Notes to Unaudited Pro Forma Condensed Combined Financial Information
Changes to the preliminary fair value estimates will impact the value at which assets acquired and liabilities assumed are recorded on the Company’s balance sheet, including the net impact to the Company’s full cost pool that will result from the exchange of oil and natural gas properties, and the resulting goodwill. Changes in estimated fair values will also impact depletion, depreciation and amortization expense on the Company’s statement of operations.
The fair value of Bakken area net assets transferred to ExxonMobil in the transaction was measured using a discounted future net cash flow model for developed properties and a market dollar-per-acre value for undeveloped properties. The fair value of oil and gas properties received from ExxonMobil was measured using a discounted future net cash flow model, and the fair value of CO2 interests received from ExxonMobil was measured using a market-based approach. The fair value of property interests are based on significant inputs not observable in the market, which the FASC defines as Level 3 inputs. Key assumptions include observable inputs such as NYMEX oil and natural gas futures prices and dollar-per-acre values of recent sale transactions in the Bakken area, as well as unobservable inputs regarding the exchange properties such as (1) projections of the estimated quantities of oil, natural gas and CO2 reserves, including those classified as proved, probable and possible, (2) estimated oil and natural gas pricing differentials, (3) projections of future rates of production, (4) timing and amount of future development and operating costs, (5) projected costs of CO2 (to a market participant), (6) projected reserve recovery factors, and (7) risk-adjusted discount rates.
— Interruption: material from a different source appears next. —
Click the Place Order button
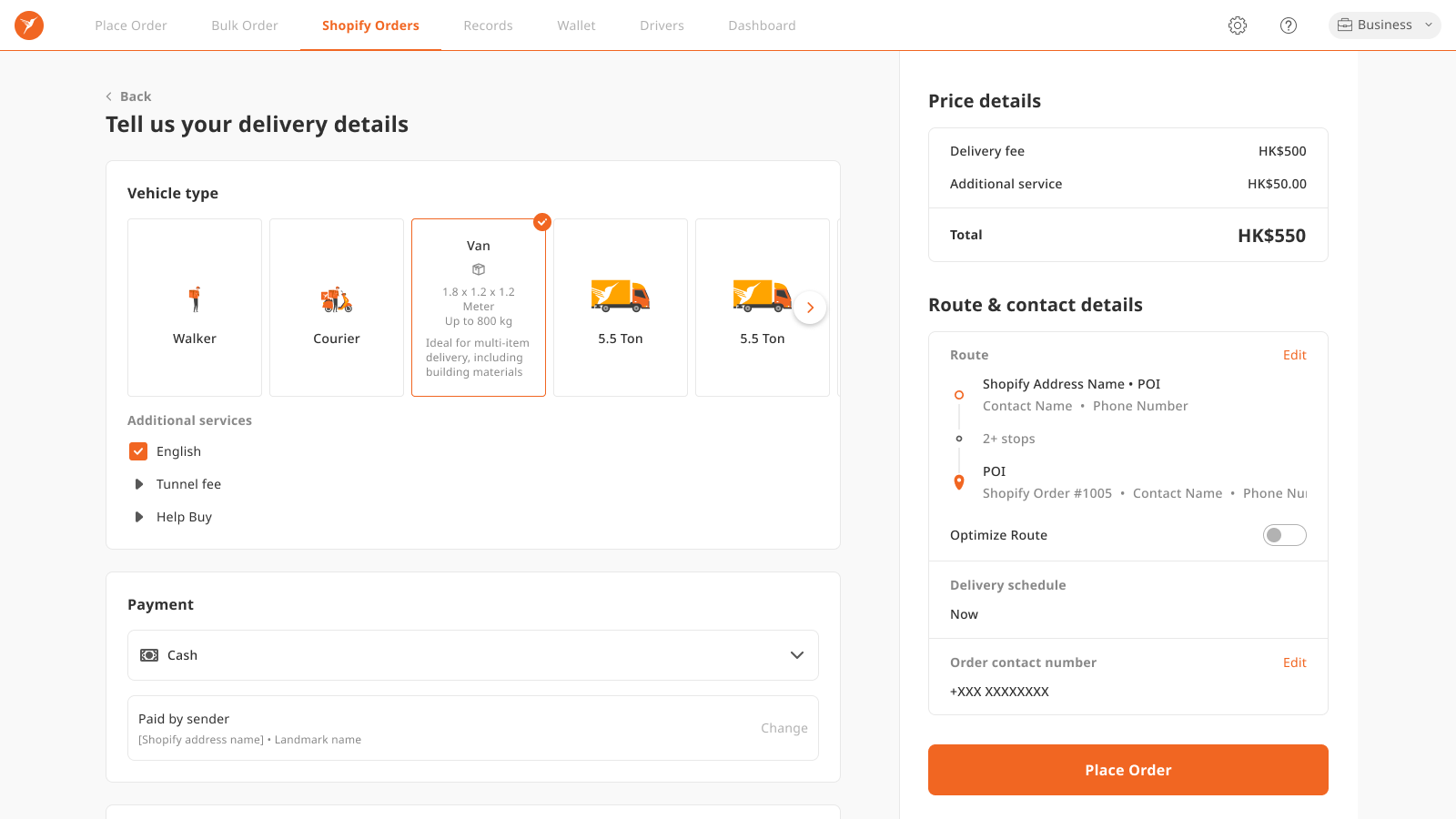Image resolution: width=1456 pixels, height=819 pixels. [1127, 769]
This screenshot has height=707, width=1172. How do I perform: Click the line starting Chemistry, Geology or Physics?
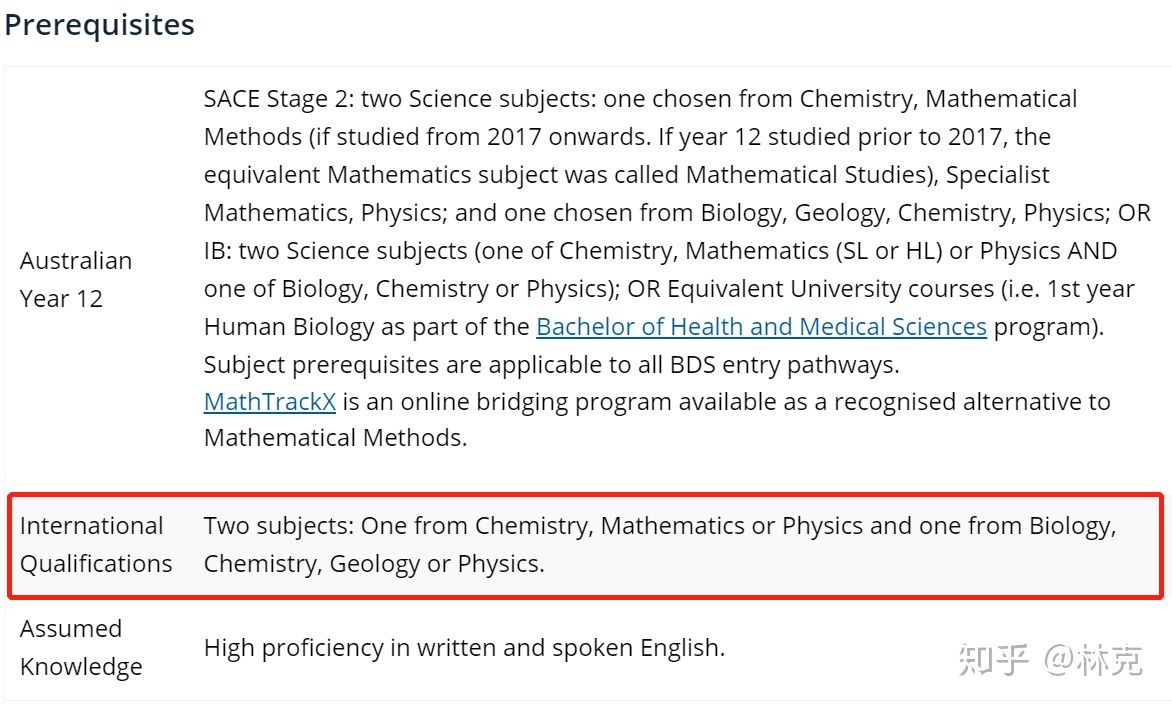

The consideration to be transferred, fair value of assets acquired and liabilities assumed, and resulting goodwill were estimated as follows (in thousands):
Pro forma consideration: | ||||
Fair value of net assets transferred | $ | 1,922,000 | ||
Less: Fair value of assets acquired and liabilities assumed: | ||||
Cash | $ | 1,331,684 | ||
Other current assets | 2,000 | |||
Net property and equipment | 550,316 | |||
Other assets | 61,000 | |||
Other current liabilities | (27,000 | ) | ||
Other liabilities | (17,000 | ) | ||
Amount attributable to assets acquired and liabilities assumed | $ | 1,901,000 | ||
Goodwill | $ | 21,000 |
The estimate of the fair value of the net assets and liabilities transferred in the Bakken Exchange Transaction used in this unaudited condensed combined pro forma financial information resulted in the recognition of goodwill of approximately $21 million, which represents the excess of the fair value of net assets transferred over the acquisition date estimated fair value of assets acquired and liabilities assumed. These estimates have been prepared in accordance with the FASC Fair Value Measurements and Disclosures topic described above.